21 results were found for your search terms Biometric data
Implanting the facial recognition system to carry out the academic evaluations of FUOC university students.
The principle of application is violated, since the processing of biometric data by students is not included in any of the exceptions provided for in Article 9.2 GDPR, for the processing of special categories of data.
Report in relation to the Draft Order approving the Catalog of electronic identification and signature systems
The consent of the affected personnel cannot be considered an adequate legal basis for the implementation of a time control system through facial recognition such as the one described in the consultation. It would be necessary to foresee this control system in a legal provision or in an applicable collective agreement, or where appropriate, in a pact or agreement resulting from collective bargaining, circumstances that do not seem to occur in the case analyzed.In any case, before the implementation of such a system, it is necessary to make an assessment of the impact on data protection in light of the specific circumstances in which the treatment is carried out to determine its legality and proportionality, including the analysis of the existence of less intrusive alternatives, and establish the appropriate guarantees.
It is not for this Authority to define the means by which citizens can be identified by electronic means in administrative procedures, nor to determine whether an identification system can reliably guarantee the identity of the applicant. A system of identification of the interested parties that collects together with the data of the DNI or identification document of the interested party his image and voice, can have like legal base the exercise of public powers conferred to the person in charge of the treatment in relation to the functions identification of those interested in the procedure provided for in the administrative procedure regulations. If specific technical means are used that allow the unambiguous identification or authentication of an individual, it will involve the processing of biometric data and therefore special categories of data. In order for this data processing to be lawful and in accordance with data protection regulations, it must have the valid consent of the data subject and comply with the other principles of the RGPD, including the principle of minimization, so that, given the specific circumstances of the procedure or procedures in which it is intended to be applied, it passes the judgment of proportionality.
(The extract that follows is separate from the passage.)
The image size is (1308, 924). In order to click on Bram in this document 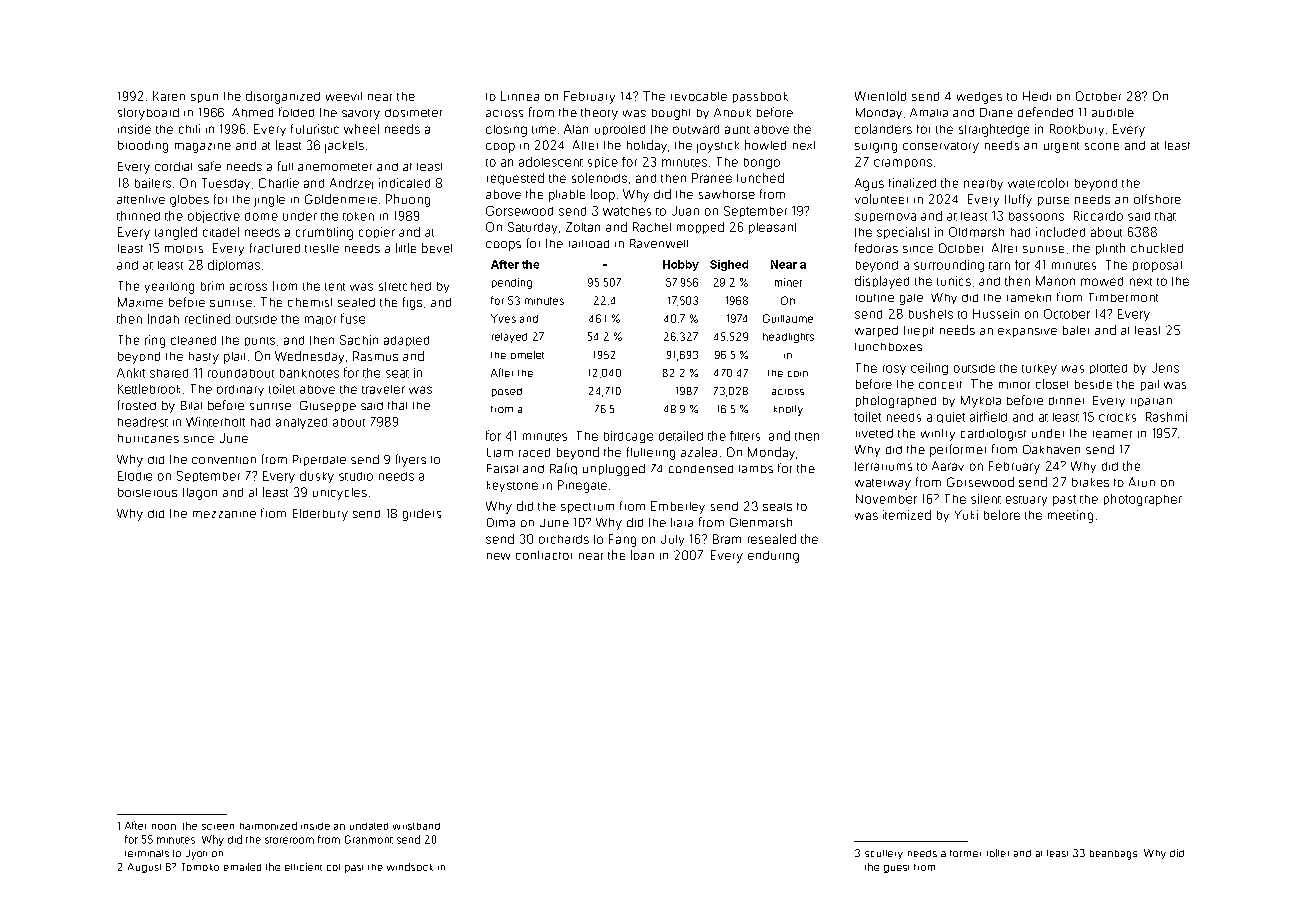, I will do `click(727, 539)`.
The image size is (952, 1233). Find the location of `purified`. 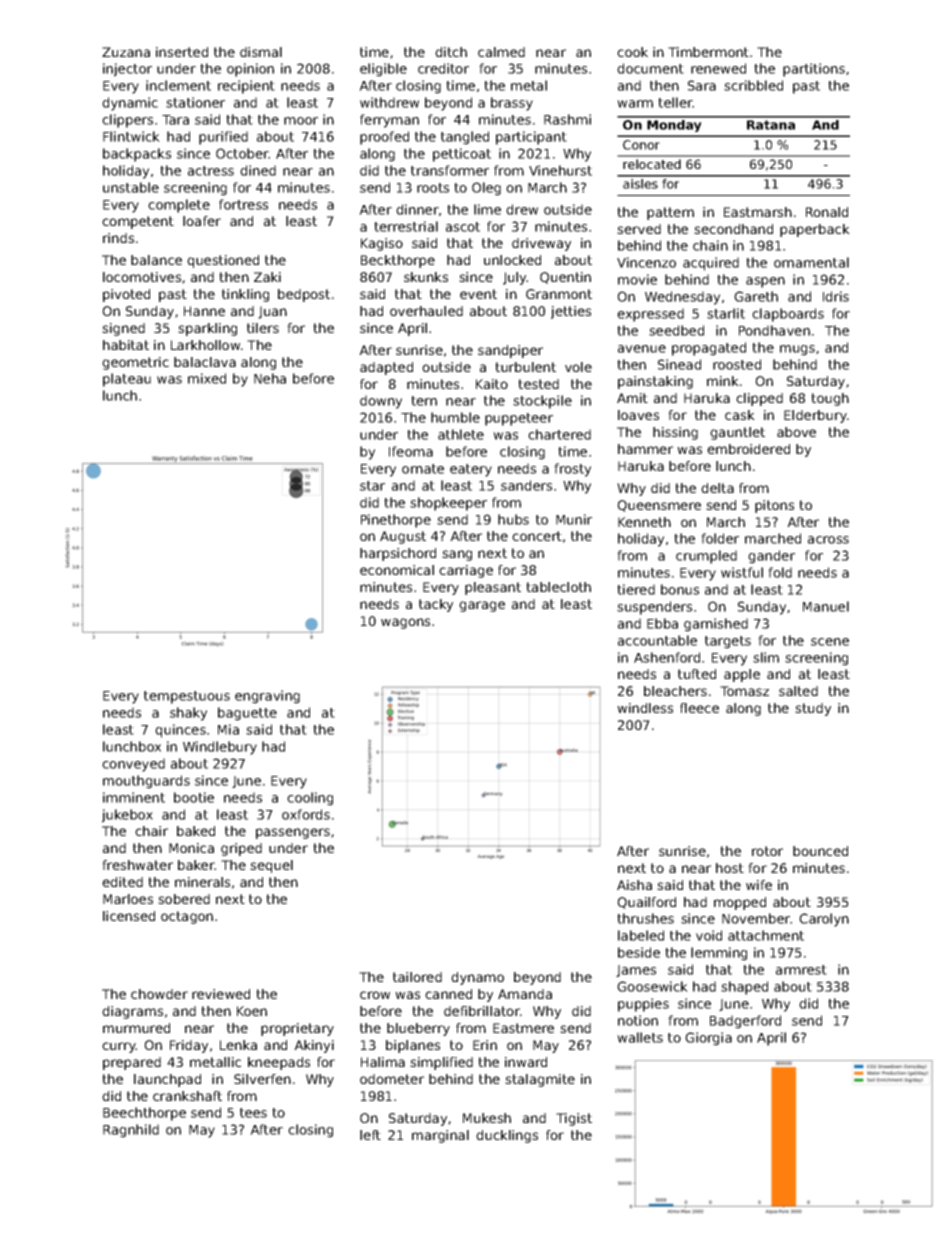

purified is located at coordinates (223, 138).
To treat biometric data it is necessary that one of the foreseen circumstances contributes to the article|item 9.2 RGPD that allow the treatment of special categories of data. With character previous to start the treatment, it is necessary to carry out an evaluation of impact related to data protection, when the treatment entails a high risk. In the collection of the data cash has to be made the law|right of information.
Biometric data subject to specific technical processing for biometric recognition purposes, whether in the form of identification or biometric authentication, should be considered as a special category of data. Thus, this consideration would be given to both the fingerprint, to which specific technical treatment is applied, when used for the purpose of authenticating the identity of a natural person, and the biometric signature obtained on a tablet, measuring the formation of letters, the direction of traits, pressure and other unique dynamic characteristics, insofar as it is submitted for specific technical treatment in order to confirm authorship.
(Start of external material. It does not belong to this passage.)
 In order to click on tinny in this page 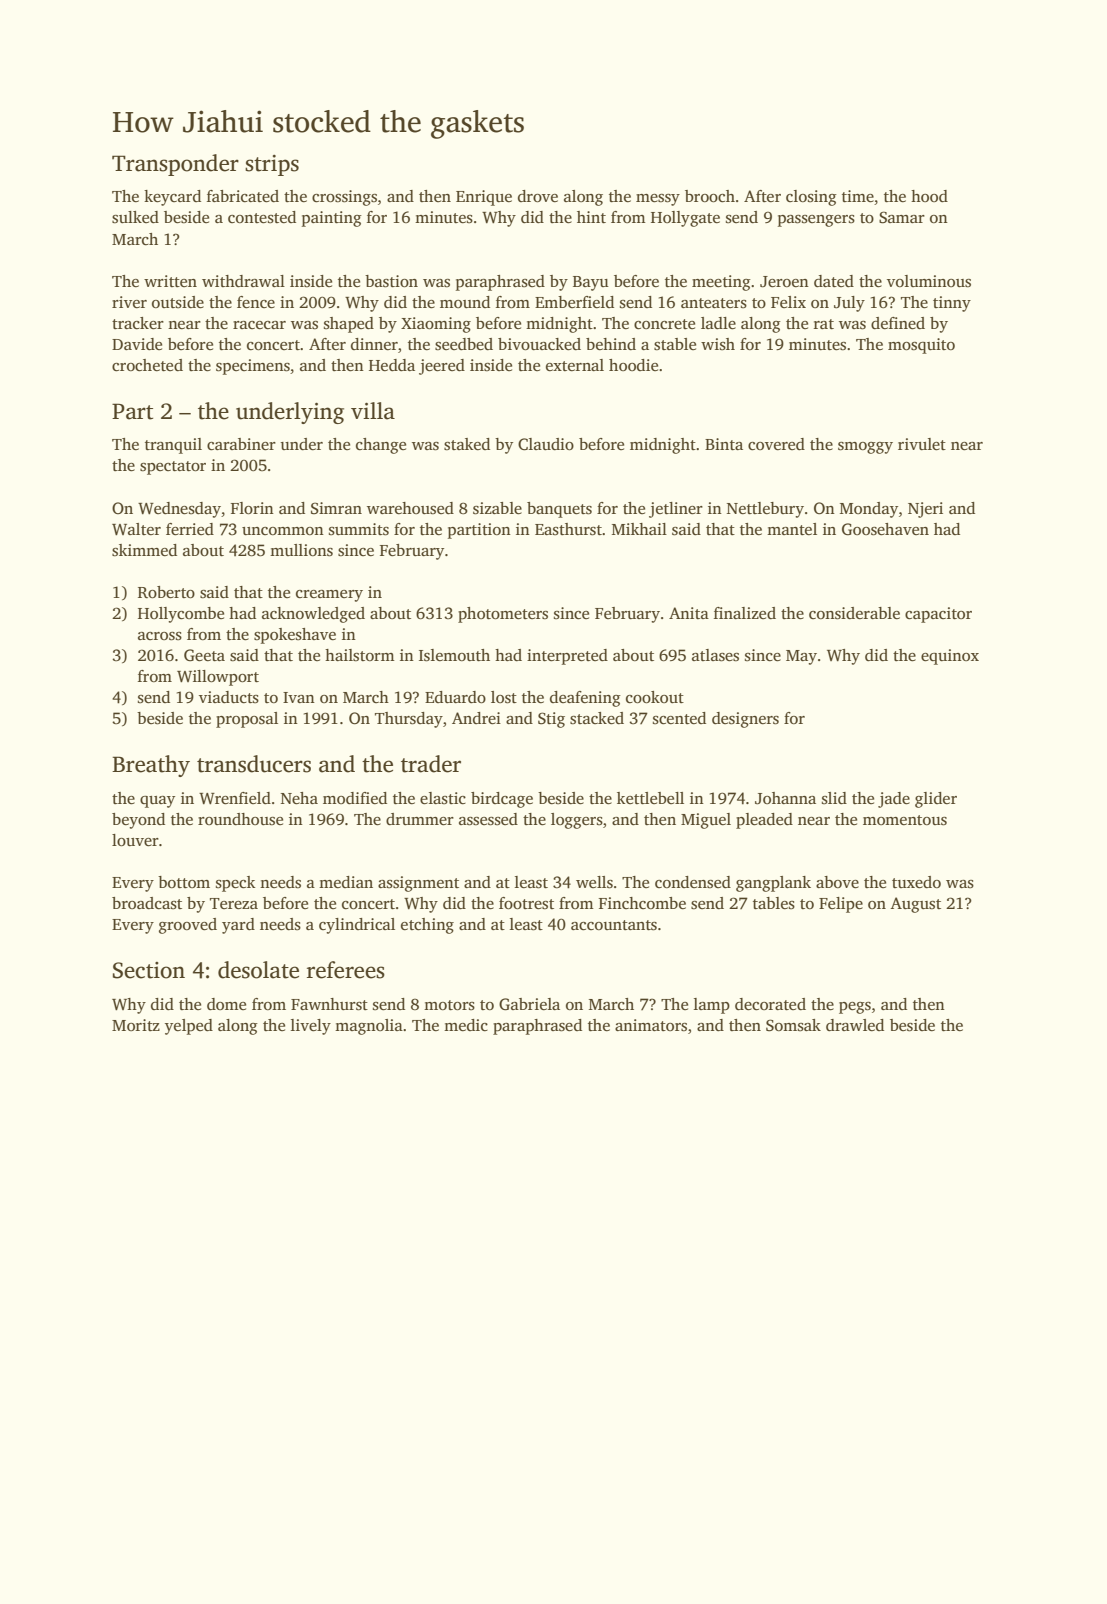, I will do `click(952, 304)`.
Judgement in relation to the "Guide about the protection of personal data in the university in times of the COVID-19" elaborated by the CRUE
Judgement in relation to the “Guide about the protection of personal data in the university in times of the COVID-19” elaborated by the CRUE
The Town Council formulates a cosultation about the need or not of carrying out the Evaluation of Impact related to the data protection of the treatment of management of human resources that this Town Council carries out. The data processing of penal health and antecedents portrayed to the consultation, on the occasion of the treatment of the data of the human resources of the Town Council does not require an evaluation of impact related to the data protection. However, if the utilization of biometric data wants to start or it has started with posteriority in the 25 May 2018, it would be necessary to make an evaluation of impact related to the data protection with respect to this part of the treatment.
The use of a facial and fingerprint recognition system to control student attendance must be based on one of the exceptions provided for in article 9.2 RGPD. On the other hand, at the time of data collection, the right to information must become effective. In turn, when entrusting the provision of a service to a third party that involves access to personal data, it is necessary to sign the contract of data controller.
The inclusion of the biometric data, among them those of the digital impression, among the special categories of data foreseen by the RGPD it does not allow to go in an automatic way that the implantation of a system of hourly control based on the collection of this type of data can consider itself proportionate and, therefore, in agreement with the principle of minimization. It is necessary to make an evaluation of the impact about the data protection in view of the circumstances concrete in what the treatment is carried out to determine the legitimacy and the proportionality, included the analysis of the existence of alternatives less intrusives, and to establish the suitable guarantees.